The key question here is how difficult the objective O is to achieve. If O is “drive a car from point A to point B”, then we agree that it is feasible to have AI systems that “strongly increase the chance of O occuring” (which is precisely what we mean by “goal-directedness”) without being dangerous. But if O is something that is very difficult to achieve (i.e. all of humanity is currently unable to achieve it), then it seems that any system that does reliably achieve O has to “find new and strange routes to O” almost tautologically.
Once we build AI systems that find such new routes for achieving an objective, we’re in dangerous territory, no matter whether they are explicit utility maximizers, self-modifying, etc. The dangerous part is coming up with new routes that achieve the objective, since most of these routes will contain steps that look like “acquire resources” or “manipulate humans”.”
This seems pretty wrong. Many humans are trying to achieve goals that no one currently knows how to achieve, and they are mostly doing that in “expected” ways, and I expect AIs would do the same. Like if O is “solve an unsolved math problem”, the expected way to do that is to think about math, not try to take over the world. If O is “cure a disease”, the expected way to do that is doing medical research, not “acquiring resources”. In fact, it seems hard to think of an objective where “do normal work in the existing paradigm” is not a promising approach.
For “something that is very difficult to achieve (i.e. all of humanity is currently unable to achieve it)”, I didn’t have in mind things like “cure a disease”. Humanity might currently not have a cure for a particular disease, but we’ve found many cures before. This seems like the kind of problem that might be solved even without AGI (e.g. AlphaFold already seems helpful, though I don’t know much about the exact process). Instead, think along the lines of “build working nanotech, and do it within 6 months” or “wake up these cryonics patients”, etc. These are things humanity might do at some point, but there clearly outside the scope of what we can currently do within a short timeframe. If you tell a human “build nanotech within 6 months”, they don’t solve it the expected way, they just fail. Admittedly, our post is pretty unclear where to draw the boundary, and in part that’s because it seems hard to tell where it is exactly. I would guess it’s below nanotech or cryonics (and lots of other examples) though.
It shouldn’t be surprising that humans mostly do things that aren’t completely unexpected from the perspective of other humans. We all roughly share a cognitive architecture and our values. Plans of the form “Take over the world so I can revive this cryonics patient” just sound crazy to us; after all, what’s the point of reviving them if that kills most other humans? If we could instill exactly the right sense of which plans are crazy into an AI, that seems like major progress in alignment! Until then, I don’t think we can make the conclusion from humans to AI that easily.
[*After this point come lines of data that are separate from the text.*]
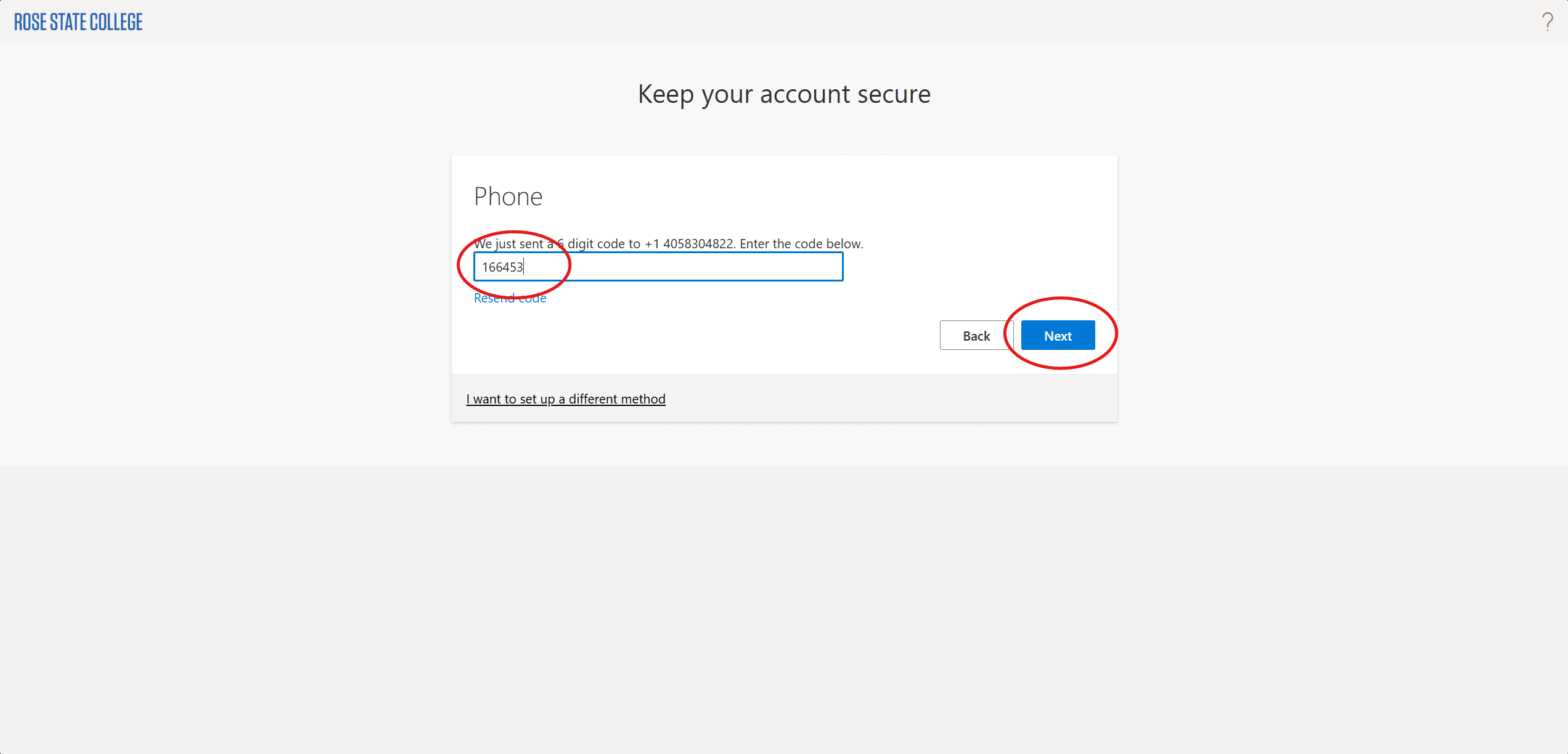Click Resend code to request new code
The width and height of the screenshot is (1568, 754).
(510, 298)
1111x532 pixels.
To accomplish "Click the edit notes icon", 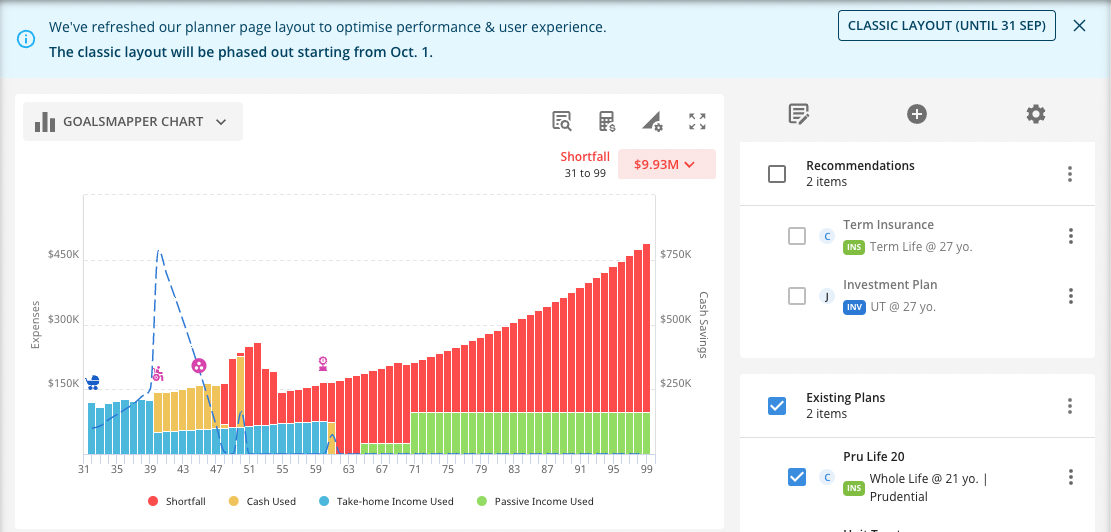I will coord(798,114).
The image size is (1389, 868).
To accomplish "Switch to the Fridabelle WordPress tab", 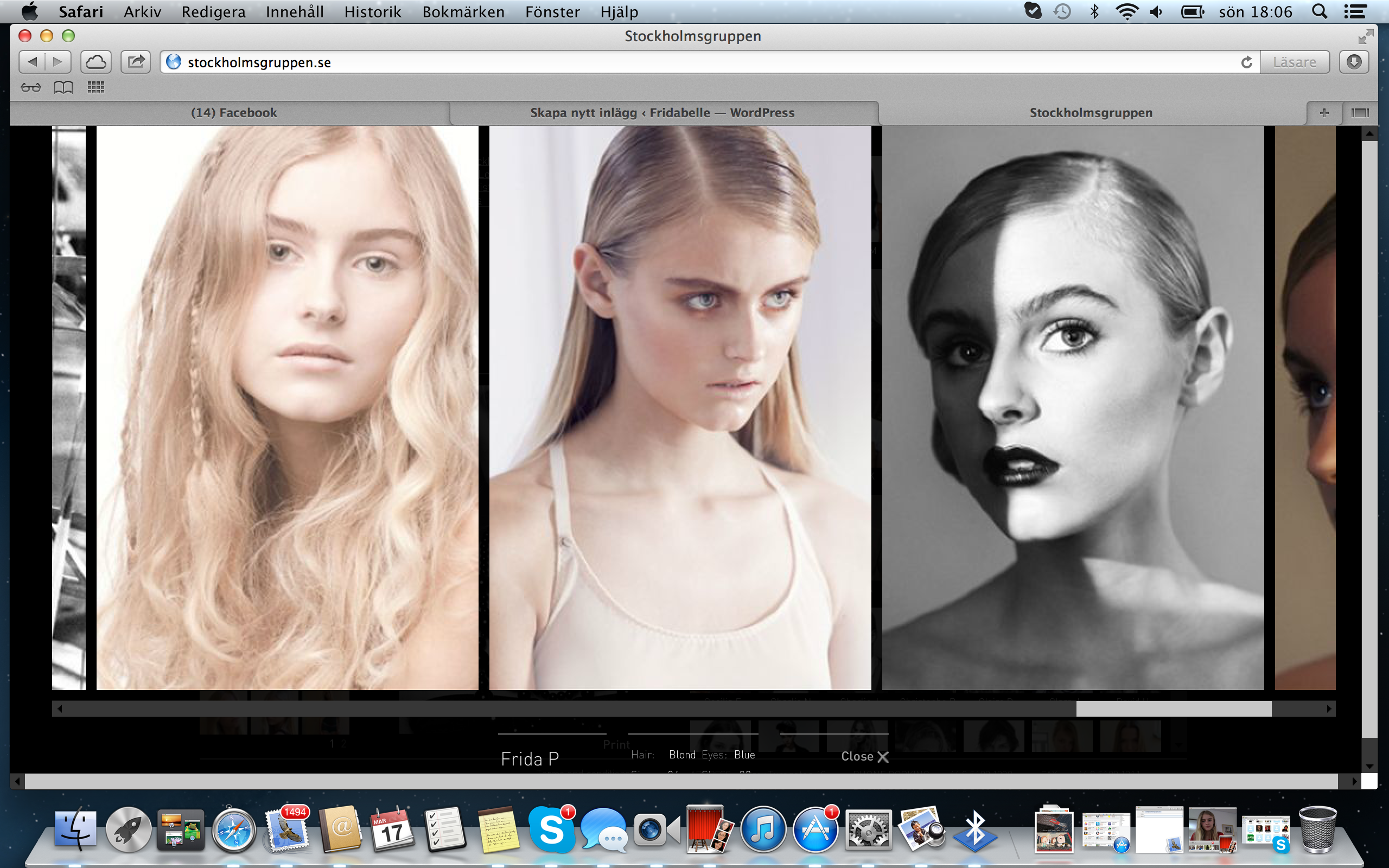I will click(662, 113).
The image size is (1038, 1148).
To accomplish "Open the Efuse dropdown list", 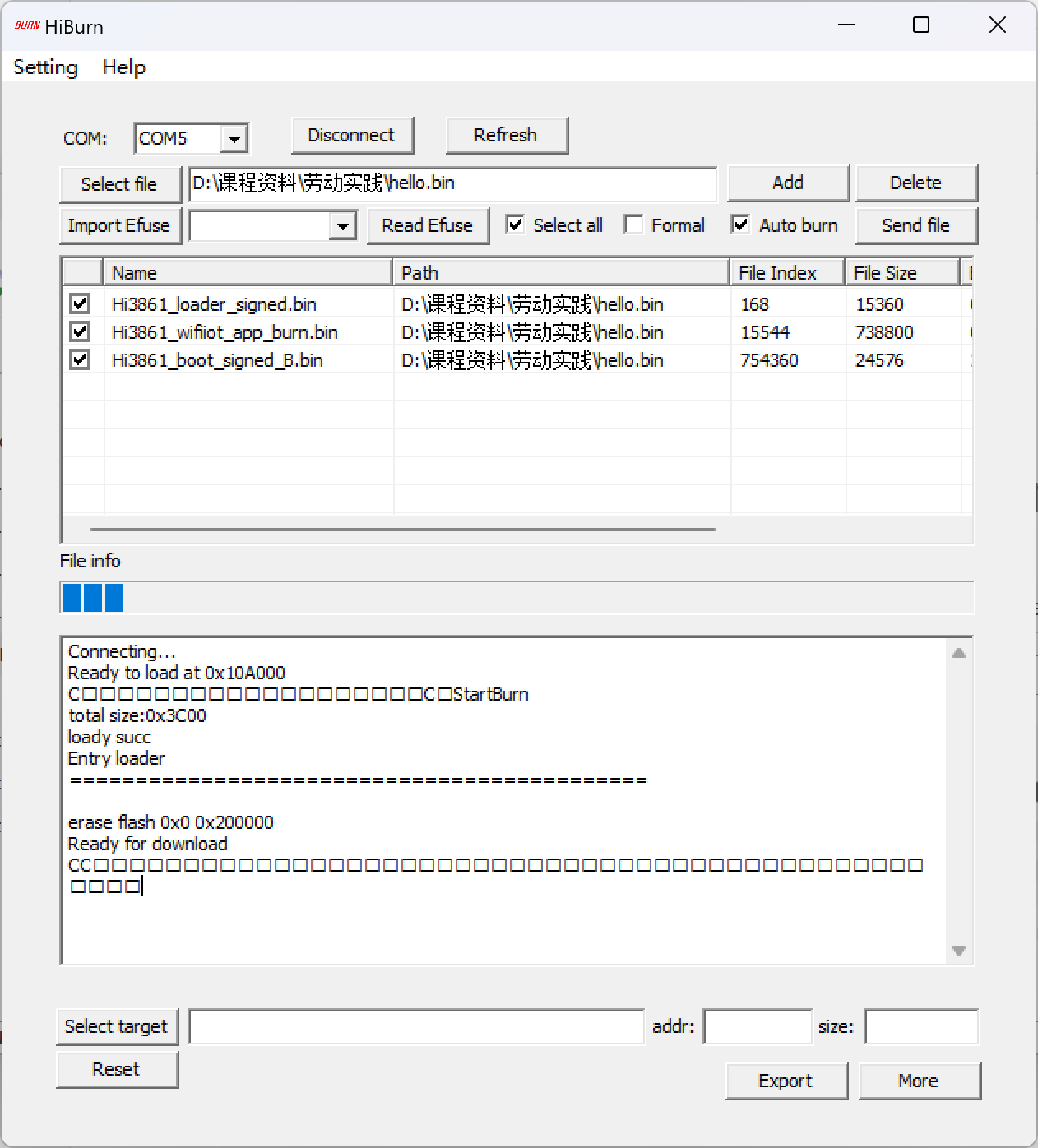I will [x=342, y=226].
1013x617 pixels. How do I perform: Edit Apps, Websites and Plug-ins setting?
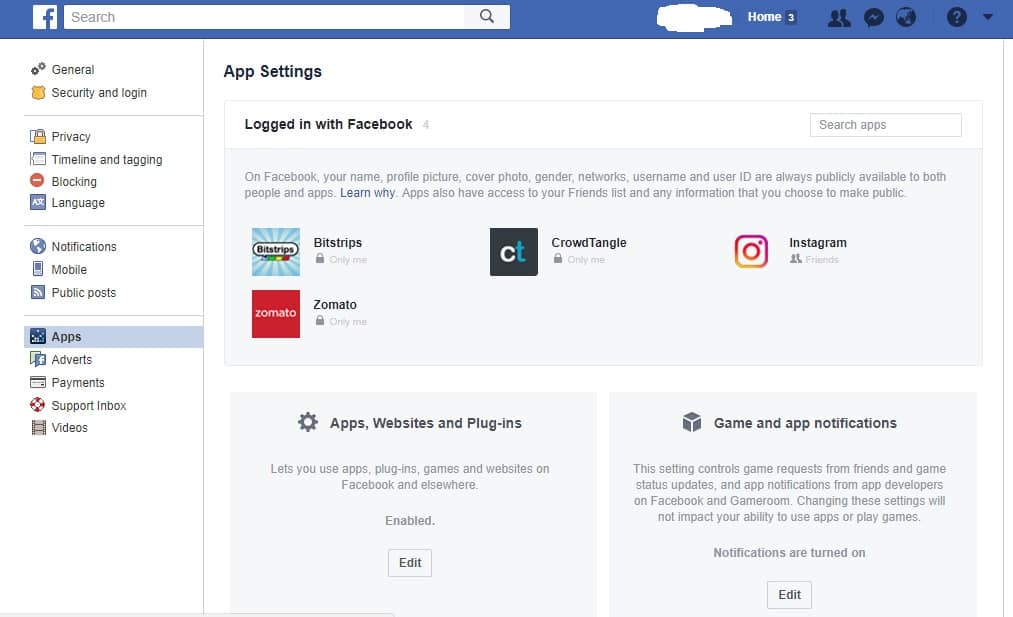[409, 562]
This seems pretty wrong. Many humans are trying to achieve goals that no one currently knows how to achieve, and they are mostly doing that in “expected” ways, and I expect AIs would do the same. Like if O is “solve an unsolved math problem”, the expected way to do that is to think about math, not try to take over the world. If O is “cure a disease”, the expected way to do that is doing medical research, not “acquiring resources”. In fact, it seems hard to think of an objective where “do normal work in the existing paradigm” is not a promising approach.
Two responses:
For “something that is very difficult to achieve (i.e. all of humanity is currently unable to achieve it)”, I didn’t have in mind things like “cure a disease”. Humanity might currently not have a cure for a particular disease, but we’ve found many cures before. This seems like the kind of problem that might be solved even without AGI (e.g. AlphaFold already seems helpful, though I don’t know much about the exact process). Instead, think along the lines of “build working nanotech, and do it within 6 months” or “wake up these cryonics patients”, etc. These are things humanity might do at some point, but there clearly outside the scope of what we can currently do within a short timeframe. If you tell a human “build nanotech within 6 months”, they don’t solve it the expected way, they just fail. Admittedly, our post is pretty unclear where to draw the boundary, and in part that’s because it seems hard to tell where it is exactly. I would guess it’s below nanotech or cryonics (and lots of other examples) though.
It shouldn’t be surprising that humans mostly do things that aren’t completely unexpected from the perspective of other humans. We all roughly share a cognitive architecture and our values. Plans of the form “Take over the world so I can revive this cryonics patient” just sound crazy to us; after all, what’s the point of reviving them if that kills most other humans? If we could instill exactly the right sense of which plans are crazy into an AI, that seems like major progress in alignment! Until then, I don’t think we can make the conclusion from humans to AI that easily.